Posted: Mon Dec 14, 2015 6:37 pm
by Paul
Did you read the requirements? It is clearly stated, and even quoted by 3Di afterwards that 3.1.7RC1 is required for this extension.

Re: [DEV]phpBB two factor authentication

Posted: Fri Feb 19, 2016 2:49 am
by xCanadianz
When do you plan to release this, and does it work with Google Authenticator?

Re: [DEV]phpBB two factor authentication

Posted: Fri Feb 19, 2016 7:30 am
by Paul
I am currently in the process of moving, so once that is done I will start working on my extensions again :). Currently it doesn't work with Google Authenticator, but the next release probably will.
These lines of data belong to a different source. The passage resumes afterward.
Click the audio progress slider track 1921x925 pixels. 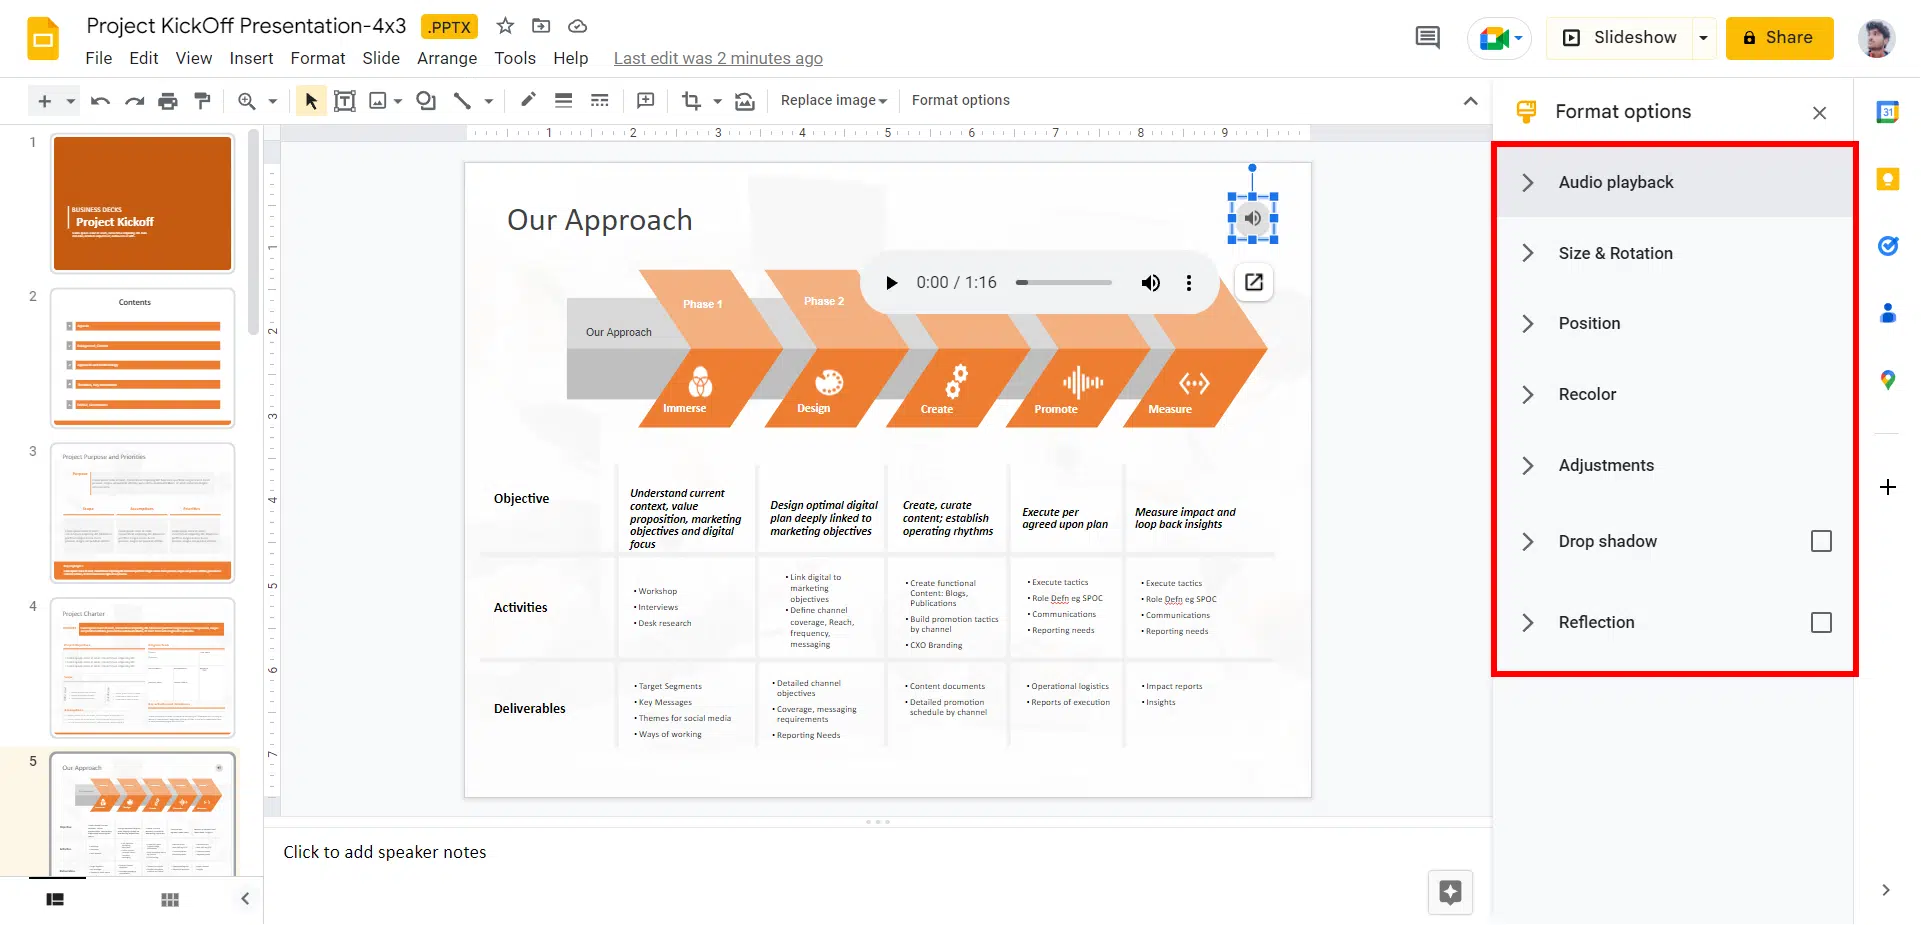point(1065,283)
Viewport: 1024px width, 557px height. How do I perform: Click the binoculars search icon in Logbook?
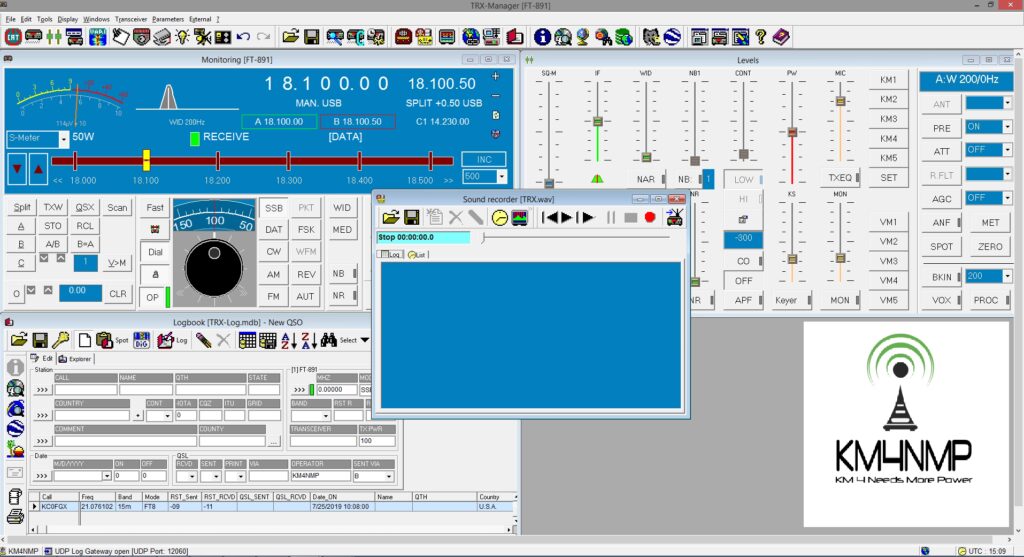(x=328, y=340)
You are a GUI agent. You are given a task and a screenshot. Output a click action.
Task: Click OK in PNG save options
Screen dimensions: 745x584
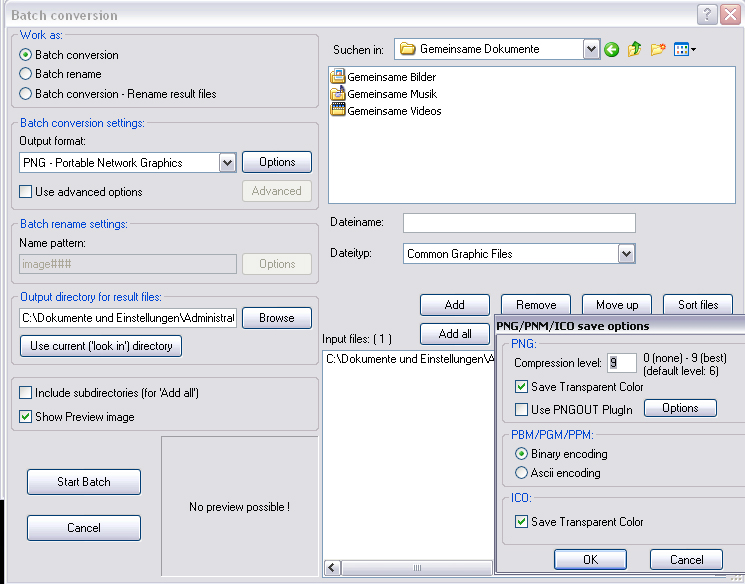(x=590, y=560)
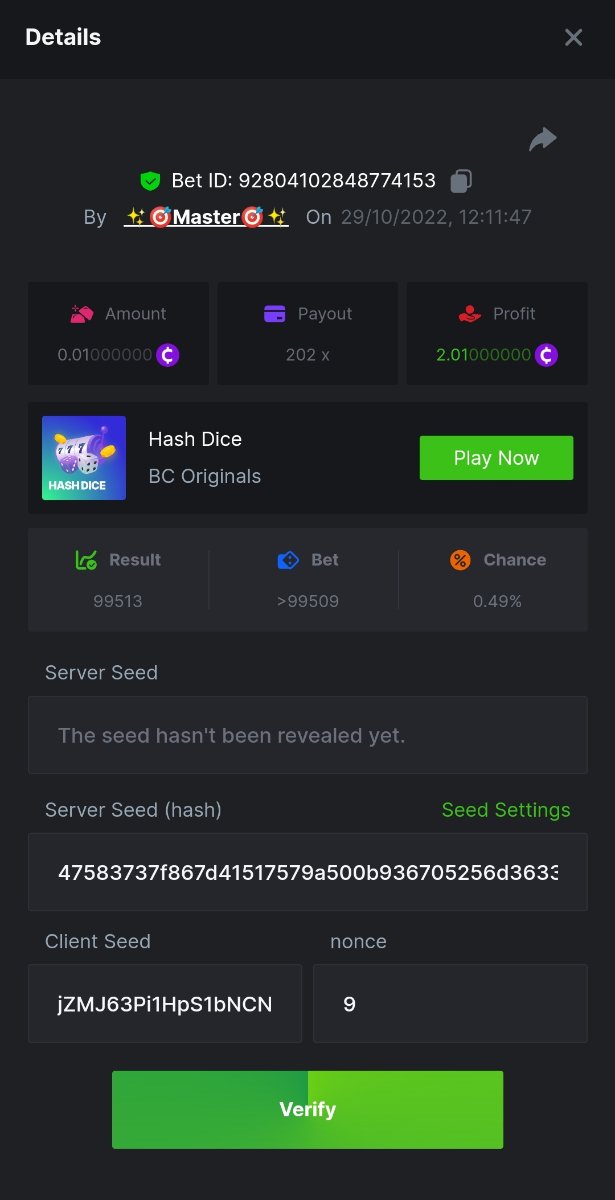Open Seed Settings link
The height and width of the screenshot is (1200, 615).
click(x=506, y=810)
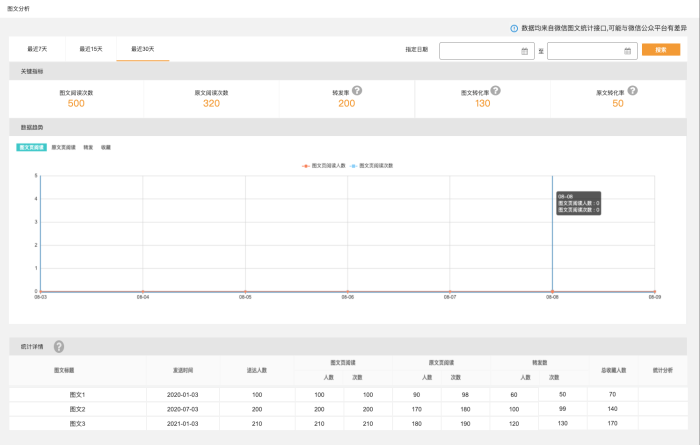Screen dimensions: 700x445
Task: Click help icon beside 统计详情 heading
Action: click(59, 347)
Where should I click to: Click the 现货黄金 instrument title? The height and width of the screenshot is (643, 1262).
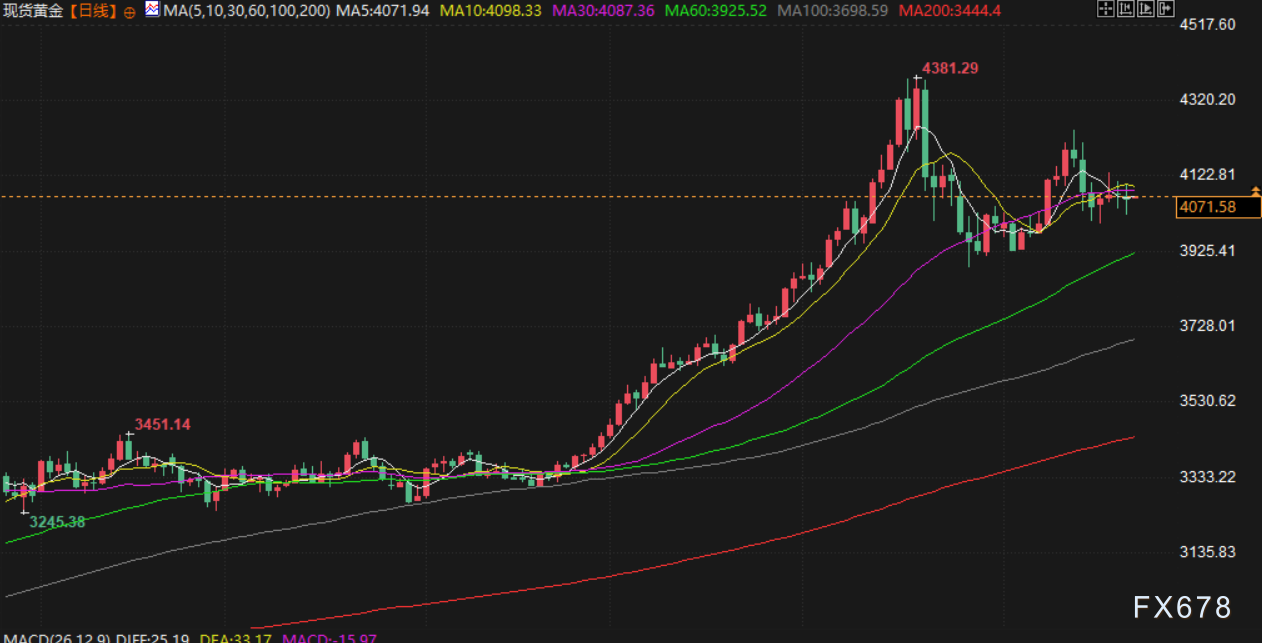point(34,11)
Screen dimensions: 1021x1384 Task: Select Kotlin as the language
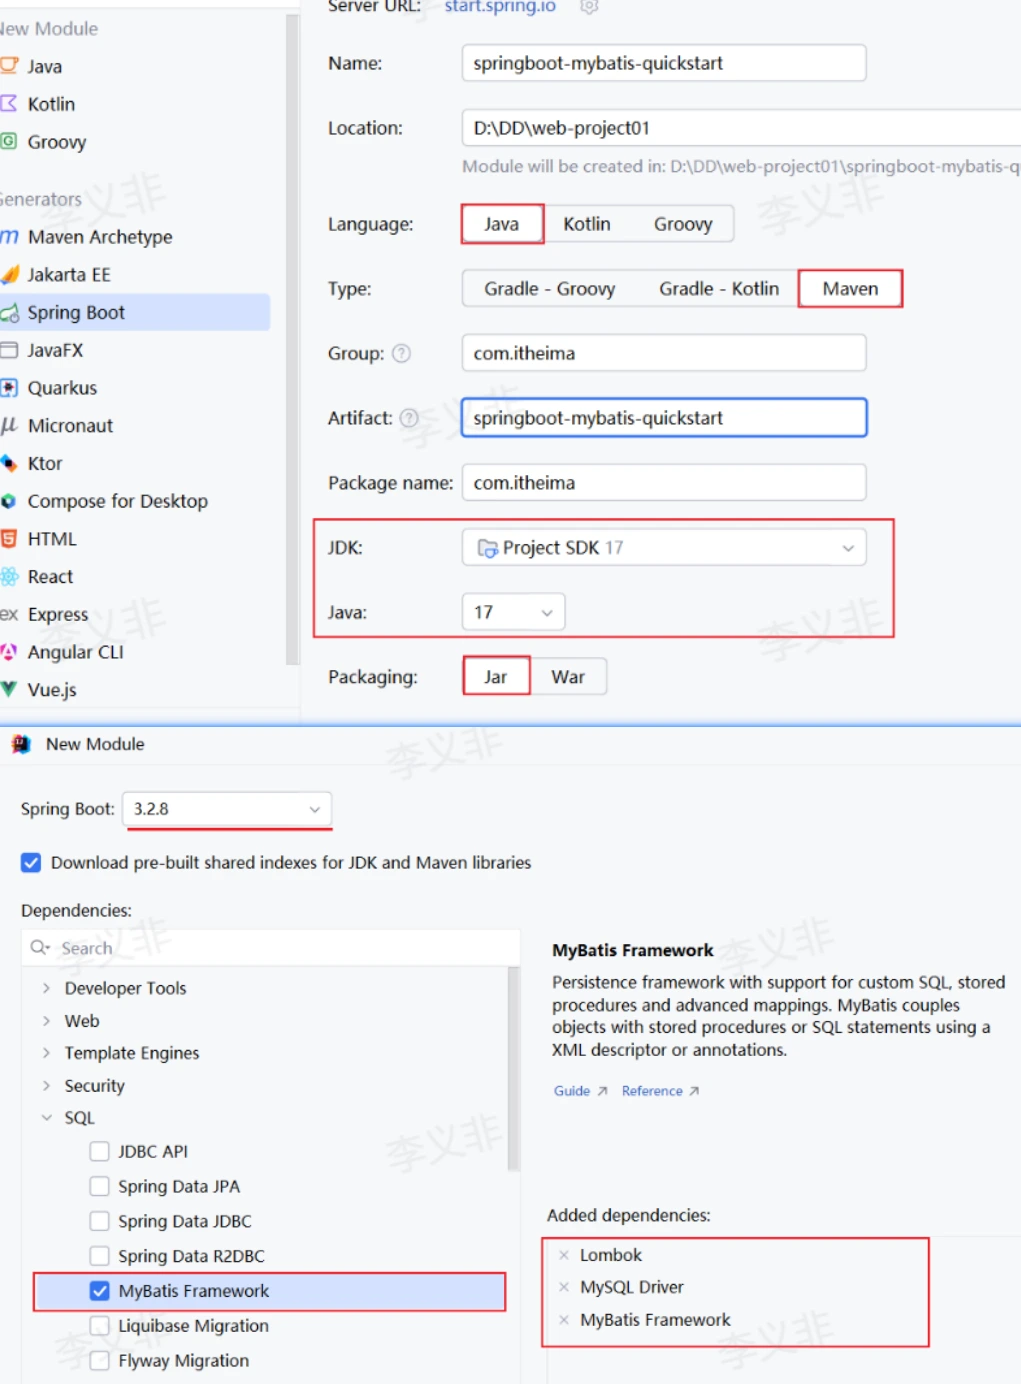click(587, 224)
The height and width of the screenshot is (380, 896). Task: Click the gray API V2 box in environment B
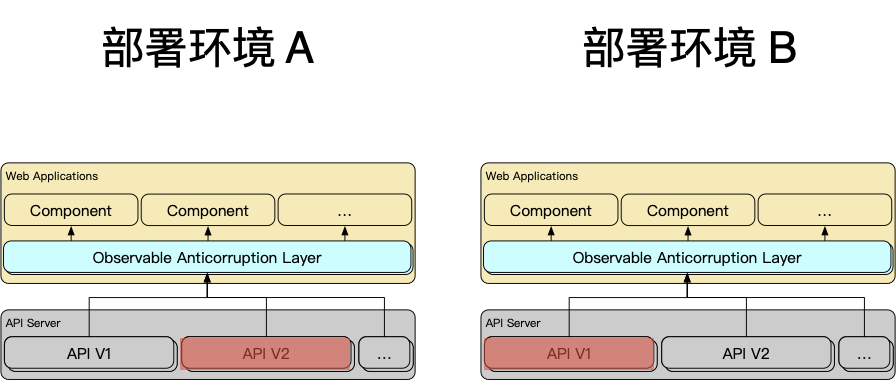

Re: [DEV]phpBB two factor authentication

Posted: Thu Feb 25, 2016 7:44 am
by xCanadianz
Paul wrote:I am currently in the process of moving, so once that is done I will start working on my extensions again :). Currently it doesn't work with Google Authenticator, but the next release probably will.
Okay, thank you.

Re: [DEV]phpBB two factor authentication

Posted: Sat Aug 06, 2016 6:37 pm
by Paul
So, in the last few days I had finally some time to finish up rewriting most of this extension. This extension now supports the following three two factor standard:
  • U2F (See for limitions the start post)
  • TOTP (Google authenticator etc.)
  • backup keys
As this extension now uses a sort of module system, adding extra standards is pretty straight forward. There are still some issues I need to fix, and I want some stuff to be refactored, before I want to submit it to the CDB. Once it is validated for the first time, I will start adding new standards.
If you want a standard to be implemented into this extension, please create a issue at the tracker in github: https://github.com/paul999/phpbb_2fa/issues Bugs can also be reported here.

Download: https://github.com/paul999/phpbb_2fa/re ... tag/v0.0.2
Do not use this extension in production! This is a unfinished extension which might cause issues on your board!